▶ Given information:
-- Opening Marker --
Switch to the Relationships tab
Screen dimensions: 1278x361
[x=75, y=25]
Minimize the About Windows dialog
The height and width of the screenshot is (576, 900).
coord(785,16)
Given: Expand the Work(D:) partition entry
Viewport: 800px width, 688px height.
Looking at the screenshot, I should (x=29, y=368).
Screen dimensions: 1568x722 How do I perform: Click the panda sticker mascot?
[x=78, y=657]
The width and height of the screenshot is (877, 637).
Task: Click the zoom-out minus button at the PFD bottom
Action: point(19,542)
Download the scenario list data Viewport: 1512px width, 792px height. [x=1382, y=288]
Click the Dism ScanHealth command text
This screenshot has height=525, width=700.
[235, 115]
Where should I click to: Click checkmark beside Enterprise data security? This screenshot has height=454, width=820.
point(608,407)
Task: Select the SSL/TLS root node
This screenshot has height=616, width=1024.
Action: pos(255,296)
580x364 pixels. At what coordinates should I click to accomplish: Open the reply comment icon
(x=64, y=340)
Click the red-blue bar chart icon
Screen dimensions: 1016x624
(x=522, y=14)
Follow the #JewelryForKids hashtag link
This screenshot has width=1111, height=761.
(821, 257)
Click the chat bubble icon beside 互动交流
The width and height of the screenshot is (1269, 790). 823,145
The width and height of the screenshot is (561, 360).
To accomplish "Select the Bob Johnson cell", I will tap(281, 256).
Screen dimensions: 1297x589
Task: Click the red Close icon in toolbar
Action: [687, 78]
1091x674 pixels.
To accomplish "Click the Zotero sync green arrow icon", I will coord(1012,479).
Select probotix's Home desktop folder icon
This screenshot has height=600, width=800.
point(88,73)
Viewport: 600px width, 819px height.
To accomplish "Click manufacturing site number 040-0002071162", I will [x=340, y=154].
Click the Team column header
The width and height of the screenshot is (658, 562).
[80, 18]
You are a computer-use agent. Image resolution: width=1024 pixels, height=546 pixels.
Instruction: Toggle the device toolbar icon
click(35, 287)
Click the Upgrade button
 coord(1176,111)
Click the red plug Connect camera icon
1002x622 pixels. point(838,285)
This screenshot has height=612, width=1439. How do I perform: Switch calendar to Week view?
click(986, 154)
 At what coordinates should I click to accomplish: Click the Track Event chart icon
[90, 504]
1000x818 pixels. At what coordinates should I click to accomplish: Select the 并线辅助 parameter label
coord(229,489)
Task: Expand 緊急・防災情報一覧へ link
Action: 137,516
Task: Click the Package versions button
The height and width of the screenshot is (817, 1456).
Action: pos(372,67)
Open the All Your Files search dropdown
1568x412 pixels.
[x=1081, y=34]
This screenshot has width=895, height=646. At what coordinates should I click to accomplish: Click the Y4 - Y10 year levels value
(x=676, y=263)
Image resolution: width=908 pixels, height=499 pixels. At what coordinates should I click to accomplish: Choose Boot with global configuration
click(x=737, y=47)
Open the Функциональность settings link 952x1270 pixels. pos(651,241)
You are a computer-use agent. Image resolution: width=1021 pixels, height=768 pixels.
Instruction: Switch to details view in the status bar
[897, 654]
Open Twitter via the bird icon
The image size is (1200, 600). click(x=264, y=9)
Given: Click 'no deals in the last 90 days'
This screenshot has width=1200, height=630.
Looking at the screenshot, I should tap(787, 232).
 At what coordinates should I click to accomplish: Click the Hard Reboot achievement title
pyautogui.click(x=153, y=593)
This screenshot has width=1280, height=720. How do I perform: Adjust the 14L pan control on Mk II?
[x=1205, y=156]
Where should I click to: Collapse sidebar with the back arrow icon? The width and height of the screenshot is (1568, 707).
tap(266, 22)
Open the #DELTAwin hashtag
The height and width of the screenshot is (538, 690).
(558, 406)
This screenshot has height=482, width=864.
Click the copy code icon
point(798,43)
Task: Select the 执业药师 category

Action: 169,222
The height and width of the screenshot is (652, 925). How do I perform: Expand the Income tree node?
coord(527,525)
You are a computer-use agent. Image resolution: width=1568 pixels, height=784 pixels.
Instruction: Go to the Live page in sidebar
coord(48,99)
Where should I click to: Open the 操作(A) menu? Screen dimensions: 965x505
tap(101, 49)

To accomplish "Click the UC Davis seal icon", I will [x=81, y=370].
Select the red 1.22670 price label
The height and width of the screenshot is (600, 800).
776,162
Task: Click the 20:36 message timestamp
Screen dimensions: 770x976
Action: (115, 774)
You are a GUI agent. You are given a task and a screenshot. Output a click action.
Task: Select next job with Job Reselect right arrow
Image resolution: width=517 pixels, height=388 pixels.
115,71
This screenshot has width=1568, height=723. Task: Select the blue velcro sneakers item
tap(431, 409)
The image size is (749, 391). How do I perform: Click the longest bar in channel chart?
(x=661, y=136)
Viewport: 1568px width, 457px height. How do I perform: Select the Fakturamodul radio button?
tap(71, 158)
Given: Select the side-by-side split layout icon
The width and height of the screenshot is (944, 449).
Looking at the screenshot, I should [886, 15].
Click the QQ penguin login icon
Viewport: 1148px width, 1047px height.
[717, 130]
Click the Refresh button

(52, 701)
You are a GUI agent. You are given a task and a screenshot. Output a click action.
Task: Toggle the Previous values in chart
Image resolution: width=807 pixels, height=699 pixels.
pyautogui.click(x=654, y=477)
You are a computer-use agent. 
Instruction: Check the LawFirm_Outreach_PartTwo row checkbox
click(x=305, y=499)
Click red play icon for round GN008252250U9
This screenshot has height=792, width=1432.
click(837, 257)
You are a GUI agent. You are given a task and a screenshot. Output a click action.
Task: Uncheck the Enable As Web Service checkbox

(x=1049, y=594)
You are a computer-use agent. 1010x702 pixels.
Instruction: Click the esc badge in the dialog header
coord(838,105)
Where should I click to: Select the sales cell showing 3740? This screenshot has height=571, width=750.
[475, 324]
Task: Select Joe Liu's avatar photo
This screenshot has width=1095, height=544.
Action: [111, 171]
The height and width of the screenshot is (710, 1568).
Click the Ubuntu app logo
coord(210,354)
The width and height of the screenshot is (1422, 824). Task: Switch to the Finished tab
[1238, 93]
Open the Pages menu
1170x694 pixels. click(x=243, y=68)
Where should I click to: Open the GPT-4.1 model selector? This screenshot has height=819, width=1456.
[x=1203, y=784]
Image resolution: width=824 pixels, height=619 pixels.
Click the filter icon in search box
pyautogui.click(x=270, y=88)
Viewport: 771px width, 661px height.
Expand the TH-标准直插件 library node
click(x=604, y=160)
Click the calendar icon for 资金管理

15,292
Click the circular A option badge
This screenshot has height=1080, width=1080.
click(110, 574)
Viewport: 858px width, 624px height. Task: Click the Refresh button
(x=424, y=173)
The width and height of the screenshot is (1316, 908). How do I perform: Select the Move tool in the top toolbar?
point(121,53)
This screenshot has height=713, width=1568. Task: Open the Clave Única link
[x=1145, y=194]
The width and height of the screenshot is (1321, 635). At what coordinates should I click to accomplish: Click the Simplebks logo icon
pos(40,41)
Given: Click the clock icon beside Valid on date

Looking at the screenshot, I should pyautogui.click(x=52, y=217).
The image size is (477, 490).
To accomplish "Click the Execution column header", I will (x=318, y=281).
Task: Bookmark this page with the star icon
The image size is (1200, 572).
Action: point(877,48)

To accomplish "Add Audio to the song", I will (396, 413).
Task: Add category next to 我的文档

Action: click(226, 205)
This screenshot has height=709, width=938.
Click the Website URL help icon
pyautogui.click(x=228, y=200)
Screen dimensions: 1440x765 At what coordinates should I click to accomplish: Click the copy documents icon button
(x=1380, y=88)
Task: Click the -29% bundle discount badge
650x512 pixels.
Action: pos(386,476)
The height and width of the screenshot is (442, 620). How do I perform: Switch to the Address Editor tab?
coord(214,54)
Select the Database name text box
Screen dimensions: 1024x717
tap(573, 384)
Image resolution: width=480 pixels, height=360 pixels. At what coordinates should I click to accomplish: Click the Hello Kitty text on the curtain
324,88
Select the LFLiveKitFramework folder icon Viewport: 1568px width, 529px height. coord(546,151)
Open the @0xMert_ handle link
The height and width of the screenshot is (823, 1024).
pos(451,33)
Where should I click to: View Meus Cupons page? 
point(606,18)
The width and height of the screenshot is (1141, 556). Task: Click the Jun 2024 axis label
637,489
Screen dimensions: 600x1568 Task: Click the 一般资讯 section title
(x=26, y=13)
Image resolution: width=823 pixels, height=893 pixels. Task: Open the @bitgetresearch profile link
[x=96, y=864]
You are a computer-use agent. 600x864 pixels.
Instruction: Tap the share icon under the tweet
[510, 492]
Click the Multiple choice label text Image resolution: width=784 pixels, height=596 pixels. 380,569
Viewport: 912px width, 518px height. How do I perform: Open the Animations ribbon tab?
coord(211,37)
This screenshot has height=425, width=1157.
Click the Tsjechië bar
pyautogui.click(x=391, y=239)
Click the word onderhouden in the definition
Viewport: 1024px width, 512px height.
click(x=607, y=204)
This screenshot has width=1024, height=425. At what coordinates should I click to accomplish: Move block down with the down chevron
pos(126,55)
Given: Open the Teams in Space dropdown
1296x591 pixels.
-- Closing Marker --
▶ Directions for this task:
There is a run of lines above from the one with "You are a computer-use agent. 600x864 pixels." to the one with "This screenshot has height=425, width=1157."; print exactly that run, both ends included, and nothing else.

▶ Response:
You are a computer-use agent. 600x864 pixels.
Instruction: Tap the share icon under the tweet
[510, 492]
Click the Multiple choice label text Image resolution: width=784 pixels, height=596 pixels. 380,569
Viewport: 912px width, 518px height. How do I perform: Open the Animations ribbon tab?
coord(211,37)
This screenshot has height=425, width=1157.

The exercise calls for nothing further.